▸ GOAL OF THE EXERCISE
The entries below hold a line with "This screenshot has width=697, height=414." and a line with "Task: Open FAQ How to set up a Postback". Return those lines and all that lie between them, exactly and only.

[Start of Attachment]

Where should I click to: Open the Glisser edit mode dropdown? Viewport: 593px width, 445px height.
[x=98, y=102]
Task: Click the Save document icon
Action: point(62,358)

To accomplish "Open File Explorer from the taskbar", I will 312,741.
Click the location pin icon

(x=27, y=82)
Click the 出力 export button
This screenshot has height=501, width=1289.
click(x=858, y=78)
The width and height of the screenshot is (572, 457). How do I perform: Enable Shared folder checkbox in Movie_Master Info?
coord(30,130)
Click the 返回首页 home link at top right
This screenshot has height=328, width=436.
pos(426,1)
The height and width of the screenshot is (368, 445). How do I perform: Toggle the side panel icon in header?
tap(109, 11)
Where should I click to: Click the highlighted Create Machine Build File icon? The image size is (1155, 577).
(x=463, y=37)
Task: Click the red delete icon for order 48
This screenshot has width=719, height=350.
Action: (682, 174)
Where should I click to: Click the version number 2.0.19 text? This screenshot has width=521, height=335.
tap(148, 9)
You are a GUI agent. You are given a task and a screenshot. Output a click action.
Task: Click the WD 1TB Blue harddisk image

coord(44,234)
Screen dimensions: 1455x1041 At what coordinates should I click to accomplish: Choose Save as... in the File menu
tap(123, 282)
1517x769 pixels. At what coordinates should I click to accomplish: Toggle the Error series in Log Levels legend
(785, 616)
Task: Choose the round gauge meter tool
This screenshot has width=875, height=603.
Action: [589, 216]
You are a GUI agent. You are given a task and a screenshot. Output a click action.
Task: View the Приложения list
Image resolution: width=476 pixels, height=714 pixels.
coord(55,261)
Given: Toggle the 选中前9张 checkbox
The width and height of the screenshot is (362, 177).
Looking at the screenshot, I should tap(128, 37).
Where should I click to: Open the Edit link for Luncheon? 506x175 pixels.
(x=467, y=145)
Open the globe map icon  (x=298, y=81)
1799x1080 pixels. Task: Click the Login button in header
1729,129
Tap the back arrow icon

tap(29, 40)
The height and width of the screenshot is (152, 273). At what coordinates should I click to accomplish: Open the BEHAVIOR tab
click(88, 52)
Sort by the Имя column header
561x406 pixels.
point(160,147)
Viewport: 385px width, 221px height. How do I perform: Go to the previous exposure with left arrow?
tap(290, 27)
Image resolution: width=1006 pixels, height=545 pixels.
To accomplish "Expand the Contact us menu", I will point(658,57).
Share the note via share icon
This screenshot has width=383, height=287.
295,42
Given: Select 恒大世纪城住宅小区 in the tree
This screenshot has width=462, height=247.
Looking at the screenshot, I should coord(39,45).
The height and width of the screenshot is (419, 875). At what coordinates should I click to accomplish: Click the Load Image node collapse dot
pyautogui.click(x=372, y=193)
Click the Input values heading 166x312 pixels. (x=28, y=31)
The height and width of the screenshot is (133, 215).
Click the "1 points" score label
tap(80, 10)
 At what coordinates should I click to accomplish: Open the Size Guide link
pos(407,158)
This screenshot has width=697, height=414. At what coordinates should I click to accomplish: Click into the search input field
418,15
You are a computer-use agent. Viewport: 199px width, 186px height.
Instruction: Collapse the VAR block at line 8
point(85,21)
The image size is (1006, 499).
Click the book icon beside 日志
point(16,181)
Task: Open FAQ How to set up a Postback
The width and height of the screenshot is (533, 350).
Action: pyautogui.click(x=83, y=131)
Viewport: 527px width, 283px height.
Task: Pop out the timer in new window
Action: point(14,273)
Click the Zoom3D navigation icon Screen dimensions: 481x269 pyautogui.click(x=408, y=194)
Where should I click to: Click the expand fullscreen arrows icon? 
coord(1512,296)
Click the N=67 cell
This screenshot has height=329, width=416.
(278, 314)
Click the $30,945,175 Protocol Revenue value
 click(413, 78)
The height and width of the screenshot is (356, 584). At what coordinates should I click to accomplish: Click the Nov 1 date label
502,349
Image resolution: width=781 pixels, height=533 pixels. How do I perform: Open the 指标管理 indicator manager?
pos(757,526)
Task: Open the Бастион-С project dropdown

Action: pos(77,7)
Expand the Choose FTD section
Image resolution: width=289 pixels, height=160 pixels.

[End of Attachment]

▸ RESULT BELOW
This screenshot has width=697, height=414. At what coordinates should I click to accomplish: Click into the search input field
418,15
You are a computer-use agent. Viewport: 199px width, 186px height.
Instruction: Collapse the VAR block at line 8
point(85,21)
The image size is (1006, 499).
Click the book icon beside 日志
point(16,181)
Task: Open FAQ How to set up a Postback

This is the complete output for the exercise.